[Author Prev][Author Next][Thread Prev][Thread Next][Author Index][Thread Index]
Re: [tor-talk] How to write program that uses Tor network
This is a lot of really good advice. Thanks. For some reason, I was
thinking C++ would give a measurable performance increase for the spider,
but after having questioned that it seems really dumb. Obviously the
network will be the bottleneck by far. I think I'll still use C++ for the
back end though, since that's where the performance might matter. I'm also
thinking about using Wt for the frontend. It seems like most of the search
engines on Tor aren't capable of holding up to the load. Do you think
that's caused by computational limits or upload/download rate limits?

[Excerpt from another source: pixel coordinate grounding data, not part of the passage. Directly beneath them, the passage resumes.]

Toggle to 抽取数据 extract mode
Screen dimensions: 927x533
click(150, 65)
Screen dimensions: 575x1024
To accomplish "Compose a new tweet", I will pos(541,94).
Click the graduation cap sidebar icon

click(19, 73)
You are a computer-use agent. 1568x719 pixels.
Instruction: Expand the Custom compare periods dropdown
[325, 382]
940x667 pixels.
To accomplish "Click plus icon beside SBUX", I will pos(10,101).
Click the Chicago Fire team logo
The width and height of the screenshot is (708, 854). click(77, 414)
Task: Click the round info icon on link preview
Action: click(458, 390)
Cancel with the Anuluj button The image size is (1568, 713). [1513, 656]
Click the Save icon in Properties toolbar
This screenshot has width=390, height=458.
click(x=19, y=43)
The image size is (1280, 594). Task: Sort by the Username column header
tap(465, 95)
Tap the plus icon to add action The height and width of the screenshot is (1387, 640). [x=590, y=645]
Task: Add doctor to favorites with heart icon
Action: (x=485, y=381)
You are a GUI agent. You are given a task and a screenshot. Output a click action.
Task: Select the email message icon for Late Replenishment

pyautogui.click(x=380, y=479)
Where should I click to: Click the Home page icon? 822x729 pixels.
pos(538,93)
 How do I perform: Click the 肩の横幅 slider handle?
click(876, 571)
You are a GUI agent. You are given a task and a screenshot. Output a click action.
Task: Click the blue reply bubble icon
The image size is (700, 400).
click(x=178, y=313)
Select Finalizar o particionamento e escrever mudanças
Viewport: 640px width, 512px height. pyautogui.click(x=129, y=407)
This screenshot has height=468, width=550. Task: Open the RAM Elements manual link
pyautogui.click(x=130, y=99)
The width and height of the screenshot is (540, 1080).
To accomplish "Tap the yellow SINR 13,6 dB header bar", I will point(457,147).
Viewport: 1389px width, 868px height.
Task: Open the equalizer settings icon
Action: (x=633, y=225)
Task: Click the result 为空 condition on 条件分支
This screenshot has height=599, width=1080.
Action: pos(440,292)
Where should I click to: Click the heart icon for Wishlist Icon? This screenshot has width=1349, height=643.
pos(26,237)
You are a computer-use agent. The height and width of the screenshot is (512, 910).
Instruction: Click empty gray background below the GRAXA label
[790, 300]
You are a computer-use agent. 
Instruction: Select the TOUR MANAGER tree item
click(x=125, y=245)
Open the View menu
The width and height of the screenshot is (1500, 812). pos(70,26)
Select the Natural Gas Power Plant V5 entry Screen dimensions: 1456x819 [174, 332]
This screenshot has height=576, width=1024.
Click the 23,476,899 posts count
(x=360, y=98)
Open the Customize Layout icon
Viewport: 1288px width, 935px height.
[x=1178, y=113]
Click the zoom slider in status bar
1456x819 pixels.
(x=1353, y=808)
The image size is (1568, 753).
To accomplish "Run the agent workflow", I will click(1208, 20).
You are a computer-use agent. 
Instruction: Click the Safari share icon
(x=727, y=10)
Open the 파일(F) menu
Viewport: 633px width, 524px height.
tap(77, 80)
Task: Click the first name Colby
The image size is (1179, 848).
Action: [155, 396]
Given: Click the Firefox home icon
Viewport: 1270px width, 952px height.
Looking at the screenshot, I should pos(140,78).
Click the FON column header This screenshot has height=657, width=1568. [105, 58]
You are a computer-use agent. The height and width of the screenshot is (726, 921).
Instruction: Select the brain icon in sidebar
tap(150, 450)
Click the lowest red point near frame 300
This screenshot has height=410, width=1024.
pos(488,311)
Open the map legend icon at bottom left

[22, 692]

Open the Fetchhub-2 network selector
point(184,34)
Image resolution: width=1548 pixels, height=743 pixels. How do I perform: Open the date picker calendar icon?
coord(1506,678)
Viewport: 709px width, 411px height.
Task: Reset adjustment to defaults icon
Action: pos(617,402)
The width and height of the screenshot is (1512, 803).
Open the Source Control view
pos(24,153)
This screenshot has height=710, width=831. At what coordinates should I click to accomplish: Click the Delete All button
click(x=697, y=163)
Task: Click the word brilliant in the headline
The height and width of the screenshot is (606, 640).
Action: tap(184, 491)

On Oct 1, 2015 8:16 AM, "Apple Apple" <djjdjdjdjdjdjd32@xxxxxxxxx> wrote:
> Asio is only a socket library which means you would need to build all the
> Http logic on top of it, which is not very fun but everything you need to
> know is documented in RFCs if you really want to go down that route.
>
> The "best/ easiest" way would be to use a http library specifically for the
> purpose of fetching webpages. Curl is a good one. To integrate Tor support
> it is simply a matter of setting a SOCKs proxy, the same way you configure
> a web browser to use Tor.
>
> Make sure that your library contains an option to proxy DNS as well. If
> fetching bing.com works but an onion site doesn't then you probably have a
> DNS leak. Curl provides an option to fix this but it is not enabled by
> default.
>
> This is not really related to Tor but are you sure C++ is the right
> language for this? You will quickly discover that web developers have a
> very easy life. Not a single one of them is capable of writing valid HTML
> but browsers need to process it anyway (hence why there are so many bugs in
> browsers).
>
> You can get kind of far using regular expressions. You can get kind of
> further with libtidy and an XML parser. If you are serious though I would
> recommend an alternative language such as ruby + nokogiri or python +
> beautiful soup, at least to do the HTML parsing.
>
> Of course you can always embed a parser written in another language into an
> existing C++ code base (Python is easy, Ruby is harder but I have done it).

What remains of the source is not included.